> [Exercise goal]:
This task asks for the lines from the one with "Instruction: Download the" to the final line below, repeated exactly, with pictures omitted.

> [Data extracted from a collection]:

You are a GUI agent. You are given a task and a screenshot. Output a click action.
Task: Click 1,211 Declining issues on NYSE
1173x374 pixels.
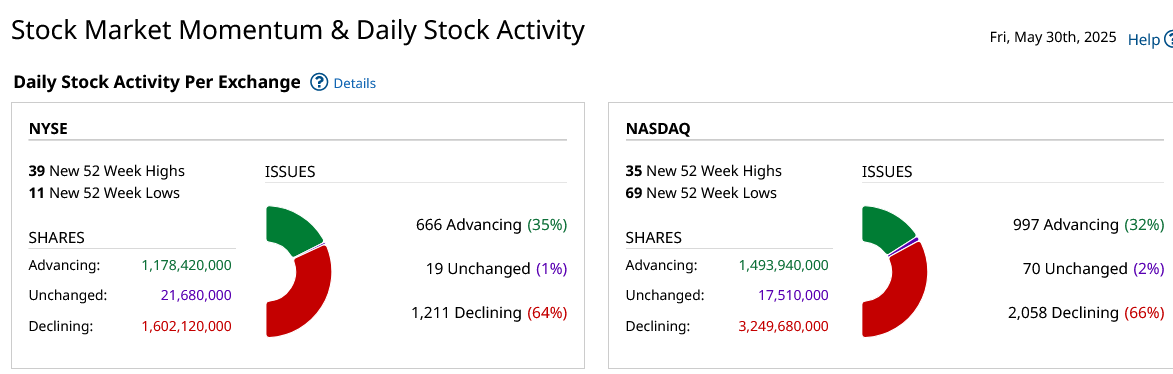point(489,313)
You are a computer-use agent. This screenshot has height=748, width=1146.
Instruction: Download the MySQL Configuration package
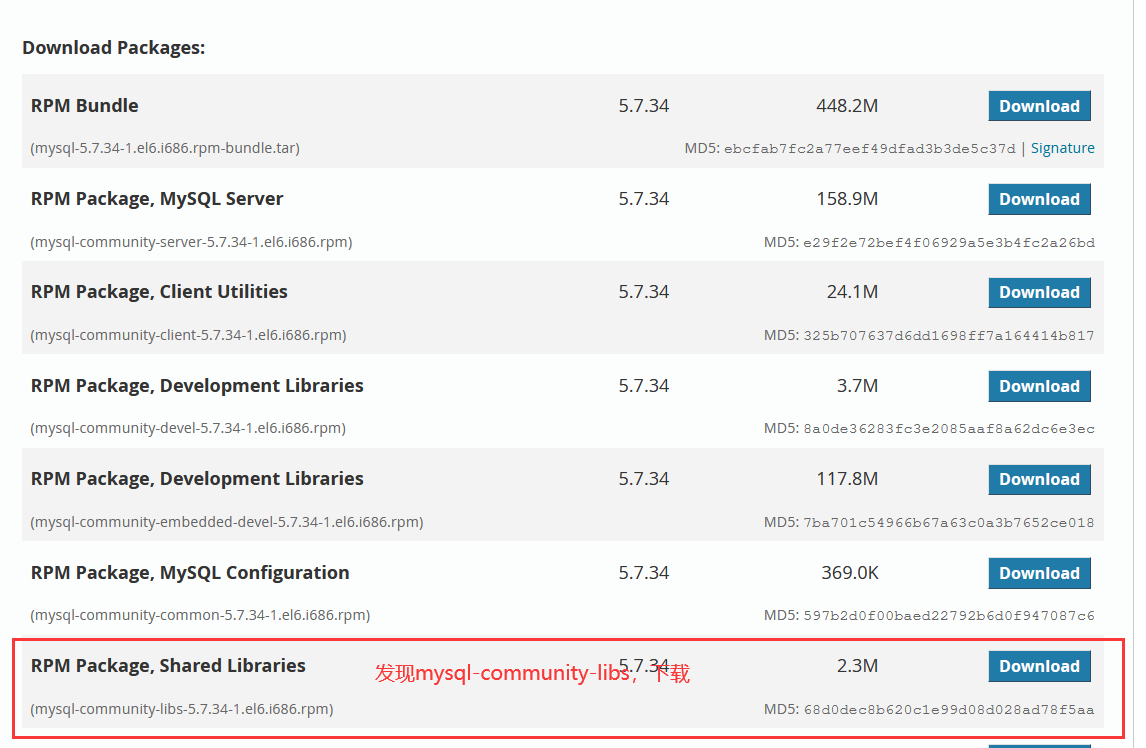[1039, 573]
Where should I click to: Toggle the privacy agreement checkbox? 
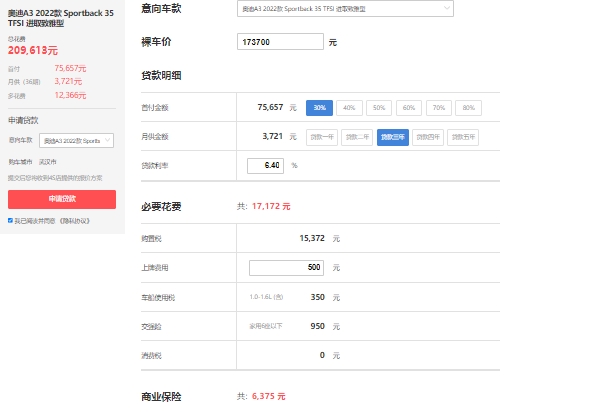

> [Problem solution]:
Instruction: Download the MySQL Configuration package
[1039, 573]
Where should I click to: Toggle the privacy agreement checkbox? 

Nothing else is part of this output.